Love Letters to Earth

by Henry Quicke

 

 

 

 

 

 

Streams of Conscience

 

The Tanu live in a hilly land with few rivers but many streams, the voices of which can be heard day and night, from hilltop and forest, in the backs of conversations and interjecting themselves into thoughts.  The Tanu streams talk incessantly, in fact.  And the streams hold no secrets, say the Tanu, because for streams thought and speech are one and the same, with no filter to divide the two, no intermediary to convert one to the other.  This explains their purity; the streams live with a clear conscience because they bare their souls every moment of the day.  Confession isn’t the word for it, since the streams never for one second let a word or deed weigh on their souls.  Anyway, since they spend the day speaking their thoughts, they have no time to sin.

Some Tanu wish the streams would shut up.  “Talk, talk, talk,” they say.  “The streams should find something better to do.  They should be quiet for just a minute and take in the view.”  But the Tanu who complain this way often have guilty consciences, and for a Tanu with a guilty conscience, the talk of the streams sounds a lot like an accusation.

Most of the Tanu find the talk of the streams soothing, the cooing voice of mother to child.  When they feel bored or despondent, they find a private spot beside one of the many streams and are healed there by the voice of the stream, gurgling, cooing, bubbling its every thought.  They stare into its pure soul, at the fish and the frogs that swim in it, and the words of the stream wash over them and refresh them like a bath.  But when they are guilty, they stay away.

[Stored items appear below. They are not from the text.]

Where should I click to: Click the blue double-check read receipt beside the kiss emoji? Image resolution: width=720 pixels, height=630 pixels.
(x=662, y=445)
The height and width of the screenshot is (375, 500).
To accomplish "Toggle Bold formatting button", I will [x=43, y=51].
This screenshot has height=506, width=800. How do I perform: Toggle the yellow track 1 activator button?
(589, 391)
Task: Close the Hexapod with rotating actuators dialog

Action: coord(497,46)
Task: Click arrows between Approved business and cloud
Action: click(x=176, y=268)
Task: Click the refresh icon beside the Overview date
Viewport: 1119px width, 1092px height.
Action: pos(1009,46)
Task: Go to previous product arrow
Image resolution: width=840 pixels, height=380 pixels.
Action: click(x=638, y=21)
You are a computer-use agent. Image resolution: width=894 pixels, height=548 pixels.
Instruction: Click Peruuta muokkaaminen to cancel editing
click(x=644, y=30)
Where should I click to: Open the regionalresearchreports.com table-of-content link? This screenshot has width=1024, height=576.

The guilty must live with the weight of their guilt, swelling more each day, until they are called before the village water-priest.  The priest has the power to turn people into streams.  He will call you in when your symptoms are brought to his attention: long, pointed silences, heavy steps with a hanging head, and a fear or loathing of the limpid voice of the streams.  Sometimes the priest observes for himself, and sometimes the symptoms are brought to his attention.  Sometimes, when a theft or an adultery or some other crime is committed, the priest is told in advance what to look for.  The offender may at first cover his symptoms well, but the priest watches patiently.  Sooner or later, the offender’s head sinks a little lower and his steps grow a little heavier and the few times he speaks his voice falls to the ground, weighted with guilt.  Then the priest knows.  Still, he waits, and waits more, until the offender’s guilt has become so heavy he’s willing to submit to the pain and terror of the transformation—anything, as long as the sludge of guilt is scrubbed from his soul.  And then the priest sends his messenger.

When you are called before the water-priest, your skin begins to tremble, like a stream, and your words become babble, like a stream’s, and drops of water flow from your forehead, each like a tiny stream.  But the final transformation takes place only on the priest’s command.  You enter the priest’s hut and kneel before him.  For some people, this moment results in a loss of bladder control, another sign of the transformation.

“Priest,” you say, “my soul is clouded with sin and I have concealed it with silence.”

“Your silence has been felt in the village,” says the priest.  “It is a heavy rock on all of our shoulders.”

“Forgive me,” you say.

“Your forgiveness will come only from a cleansing,” says the priest, “and a cleansing will come from the stream.”

At that, the priest steps forward and rubs your cheeks.  If you didn’t lose bladder control before, you surely will now.  For now you know the transformation is taking place.  Your limbs become liquid, so that someone must hold you up.  Your entire body becomes soaked in your own fluids.  And then the burden of silence is released and your words flow endlessly, so that everything once closed within you is released in a flood of words, of secrets and confessions, of brilliant and foolish thoughts, of idle chatter and endless babble, of gossip and blather, chit-chat, prattle, and palaver, tittle-tattle, malarkey, and buncombe.  It all comes out, both nonsense and poetry, cleansing your soul.  Sometimes the cleansing takes just a few minutes and sometimes days.  You talk and talk as the priest listens closely, not so much for the meanings of your words but for the texture of your voice, which is a sign of your soul’s clarity.  When the priest is satisfied that your voice is that of the pure streams, babbling nonsensically but also calmly and clearly, he pours a small vial of water over your head.

“Behold,” announces the water-priest to the fascinated observers, “his soul is cleansed, and he who was once heavy is now light.  He who was once guilty is now the purest among us.”

And then you collapse and are carried back to your hut ceremonially, by those who consider it an honor to do so.  You sleep longer and deeper than you’ve ever slept, and when you awake it is to a world of lightness and perfection, in which the babble of streams calls to you like the voice of an adoring mother.  You run to the nearest stream and bathe naked in its waters, your thoughts so light they are swept away unformed.  And for a while, at least, you are part of the stream.